By the way I do believe that theologians from most Churches study Mormonism and they do try to find weakness in their arguments, you will easily see this in negative articles about Mormons all over the internet. I talked to a father of the Catholic Church in Brazil and he told me that they studied it when he attended theological school.
Other denominations also have their opinions about the history of the Catholic Church, for example this one:
*“Catholic theologians made a great mistake in the Middle Ages. They assumed the Scriptures taught things about the material universe which were, in fact, false interpretations or assumptions. Perhaps for the masses, it was enough to listen to and believe dogmas with the stamped sanction of “Church authority.” But for THINKING men, “Renaissance Man,” for scientists who wished us to “prove all things,” as the Scriptures themselves tell us to do (I Thessalonians 5:21), mere recitation of Church authority or tradition was not enough.” *
hope-of-israel.org/lifeadam.htm
This broad selection of quotations provides clear support for the idea that the doctrines and practice of the Early Church of the apostles had been altered dramatically within a few centuries at most:
Will Durant,
"Christianity did not destroy paganism; it adopted it. The Greek mind, dying, came to a transmigrated [new] life in the theology and liturgy of the Church."
Stuart Hall: ***“Fourth century orthodoxy is not the same as what Peter and Paul believed, any more than modern Roman Catholicism or Anglicanism is…" ***
Thomas Jefferson, though surely not a cleric, was a great student of Christianity.
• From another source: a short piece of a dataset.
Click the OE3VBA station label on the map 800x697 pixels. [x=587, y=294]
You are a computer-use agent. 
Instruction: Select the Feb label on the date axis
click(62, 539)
Even he acknowledged the loss of the original gospel and said that he looked forward to
"the prospect of a restoration of primitive Christianity. I must leave to younger athletes to encounter and lop off the false branches which have been engrafted into it by the mythologies of the middle and modern ages"
Philip Smith:
"The sad truth is that as soon as Christianity was generally diffused, it began to absorb corruptions from all the lands in which it was planted, and to reflect the complexion of all their systems of religion and philosophy."
J.W.C. Wand (former Anglican Bishop of London)
“the new Christian church was frankly national. The people were converted en bloc; the temples were turned into churches and the priests were ordained into the Christian ministry.”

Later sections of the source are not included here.